We, like Job, are invited
            to take a step outside of our own situations.

For so much of our lives, our realities are defined
            by our own experiences of suffering or joy, pain or pleasure;
and if that is all there is,
            then life is ultimately random and meaningless.

However, God’s speech to Job, if read from the perspective
            of humans being made in the image of God,
                        rather than of God in the image of humans,
            offers a re-framing of life.

God’s words can be heard
            as offering an understanding of life defined not by suffering,
            but rather by the expansive care that God has for the whole of creation.

Job, and we too, are invited to realise that the only perspective
            from which we can ask our questions of the meaning or futility of life,
is one grounded and founded
            on God’s prior mercy and care for all that exists.

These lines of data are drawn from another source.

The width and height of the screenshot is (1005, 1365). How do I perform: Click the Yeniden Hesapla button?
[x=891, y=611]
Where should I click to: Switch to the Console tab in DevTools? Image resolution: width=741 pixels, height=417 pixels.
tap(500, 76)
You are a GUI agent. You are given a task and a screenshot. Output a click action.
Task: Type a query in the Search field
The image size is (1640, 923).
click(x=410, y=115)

To put it simply, if we take a breath to complain against God,
            we can only do so because God has already gifted us the air to breathe.

It’s an invitation to an alternative perspective on life and suffering,
            but it is not an answer to the question of who is to blame for them.

Job never gets to find out who is to blame,
            because that is the wrong question to have been asking.

Instead, he is gifted the presence of God
            in the midst of his suffering,
and in that experience of God-with-him,
            he finds the strength to live on.

And so we find ourselves once again at the cross of Christ,
            the ultimate moment of God-with-us in suffering.

The cross does not answer the question of who is to blame for human anguish;
            it simply and powerfully witnesses to God-with-us in the midst of it.

So when, in our lives, we like Job experience trauma and grief, sickness and loss;
            and when we cast around for who to blame,
the book of Job subverts any attempt to blame ourselves,
            and denies any attempt to blame God.

Rather, it invites us to listen for God’s voice
            in the tumult of the whirlwind;
and to hear God speaking to us of a different perspective on life,
            founded not on guilt and blame,
            but on loving embrace,
as God enters into our world, our lives,
            to participate in our suffering;
and to draw us through to the newness of life
            that forever beckons us onward.